James Brady, Warning of War (St Martin’s Press). An action-filed novel with stunning breadth and depth. His excellent writing has captured the historical depiction of the vivid portrayal of wartime China during 1941 and 1942.


Sharkman Six

Owen West, Sharkman Six (Simon & Schuster). Truly a war novel for the New World Order. The book is set in Somalia during the U.S. involvement in Operation Restore Hope in 1991–1992. The harsh realities of modern warfare’s role of the military as peacekeepers are shown in a setting devoid of all forms of a national government. Chaos reigns and the Marines of a Recon Unit struggle trying to feed the starving people of Mogadishu while surviving in a lawless environment controlled by ruthless warlords.


Dog Company Six

Brigadier General Edwin Howard Simmons, Dog Company Six (Naval Institute Press). The author captures the reality of this brutal war and portrays the depths that men in combat can rise to or fall as they faced overwhelming enemy forces and severe weather conditions. The combat scenes are full of realism. It works as a story of the Korean War and the U.S. Marine Corps, but also as a probe into the deepest reaches of the human condition. What causes people to react so differently in combat? It’s the question that has haunted exchanges of gunfire between armies since the beginning of time. General Simmons writes so well about it because he writes from his own experiences.


Soldier in Paradise

John Mort, Soldier in Paradise (Southern Methodist University Press). With a refreshing lack of bombast or melodrama, first novelist Mort offers an insightful, affecting look at the complex personal consequences of war specifically Vietnam on the lives of its veterans. James Patrick “Irish” Donnelly, a reluctantly enlisted infantryman, narrates his story in direct, candid chapters alternating between his experiences in Vietnam and his life in the U.S. before and afterward.


Jacob's Ladder

Donald McCaig, Jacob’s Ladder: A Story of Virginia During the War (W.W. Norton & Company, Inc.). Reminiscent of Cold Mountain and Gone with the Wind, a civil war saga of a Virginia plantation family fulfilling its unforgettable destiny.
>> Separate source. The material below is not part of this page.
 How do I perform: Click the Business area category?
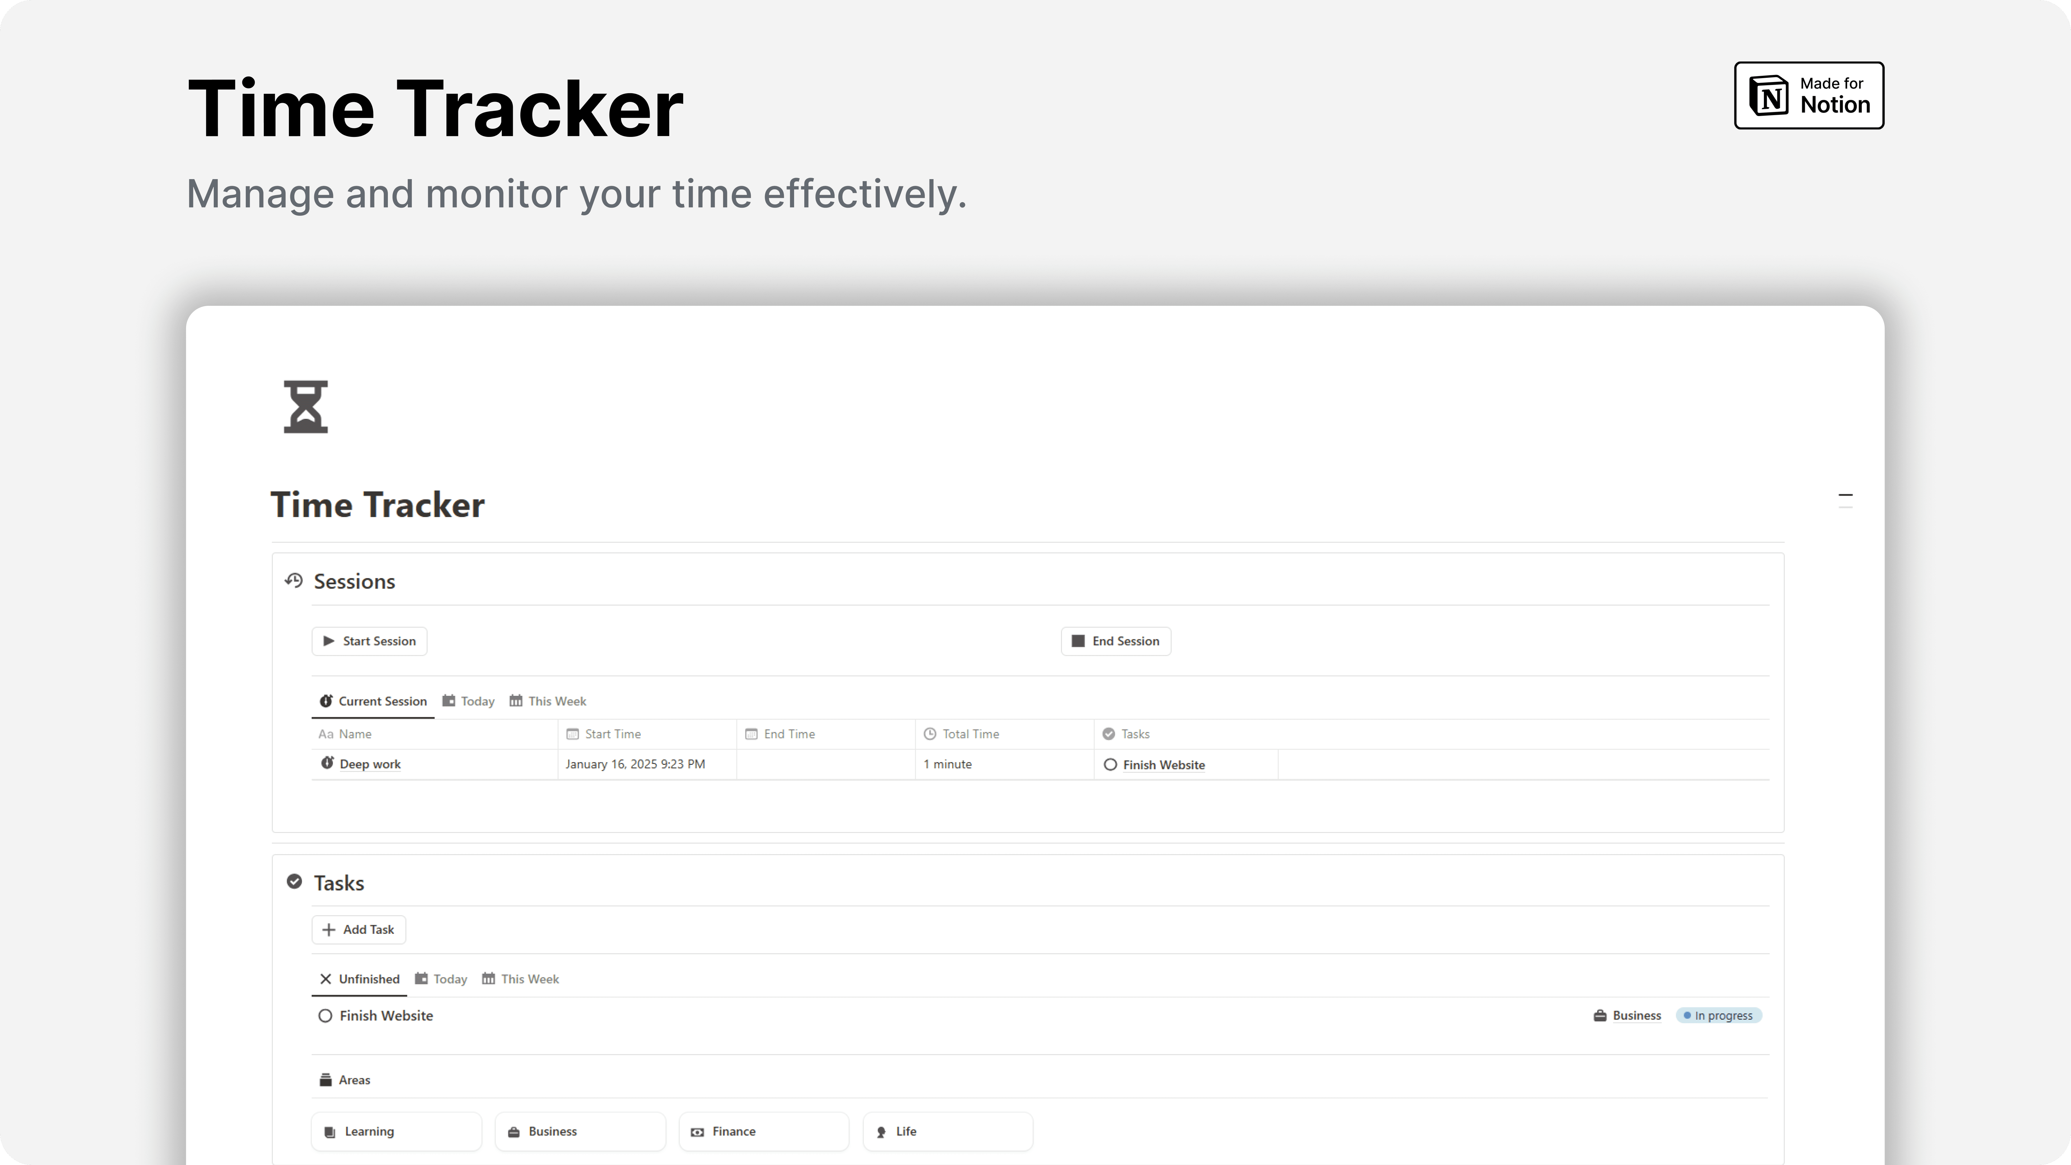coord(552,1131)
Widely acclaimed, with comparisons to Margaret Mitchell and Shelby Foote, Jacob's Ladder is a rich and poignant novel.


The Black Flower

Howard Bahr, The Black Flower: A Novel of the Civil War (Nautical and Aviation Press). The Black Flower is written with reverent attention to historical accuracy. The book vividly documents the fear, suffering, and intense friendships that are all present on the eve of the battle and during its aftermath. It is a powerful reminder that the war that divided America will not vanish quietly into the page of history.


Gods and Generals

Jeff Shaara, Gods and Generals (Ballantine Books). This Shaara is the son of Michael Shaara, author of the Pulitzer Prize-winning, best-selling novel about the Battle of Gettysburg, The Killer Angels (1974). This prequel is a robust, thoughtful novel which focuses simultaneously on the lives of four men who played significant roles in the military side of the Civil War in battles leading up to the great one at Gettysburg’s. The novel follows Stonewall Jackson, Winfield Scott Hancock, Joshua Chamberlain, and Robert E. Lee from 1858 to 1863, giving the reader splendidly detailed witness to how the war drew them into commanding positions. As should be the case with good historical fiction, Shaara, in taking actual figures from the past, rekindles them; he uses the personal experiences of these four men to meaningfully explore the political and military issues of the day.